Babá pro Totó
Animais viraram membros da família e agora conquistaram o serviço de pet sitter para reforçar ainda mais a humanização
Não restou quase nada do tempo em que totó era apenas o cão que comia o resto dos donos e dormia num reles canto do terreiro. A força do mercado pet no Brasil está nos números. Em 2011, foram 12,2 bilhões de dólares de investimentos no setor e a constatação de que a chamada humanização dos animais por parte de donos chegou a um patamar em que o animal doméstico – algo em torno de 100 milhões no Brasil – virou mais um membro da família e, como tal, precisa ter supridas várias de suas necessidades. E como a correria é a pior inimiga do homem moderno, sobra pouco tempo para os cães, os gatos, os pássaros e o que mais houver.
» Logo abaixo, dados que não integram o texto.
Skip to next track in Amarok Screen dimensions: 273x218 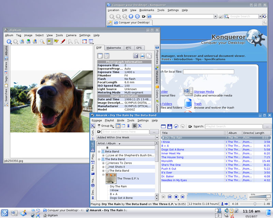point(183,197)
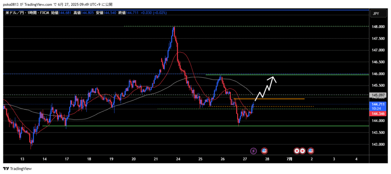Open the US flag event above date 2
The width and height of the screenshot is (391, 174).
tap(310, 151)
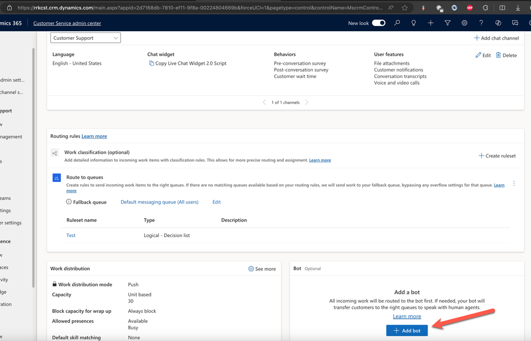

Quer dizer, faltava. Não é uma profissão recente em cidades como São Paulo e Rio de Janeiro, mas o chamado pet sitter, ou babá de animais, chega a Belo Horizonte com força total prometendo um cuidado que inclui desde a socialização do animal até zelo com higiene e saúde. Não é um serviço barato, mas a promessa é a de menos estresse para o bicho, tratamento personalizado e a manutenção da rotina criada pelo proprietário.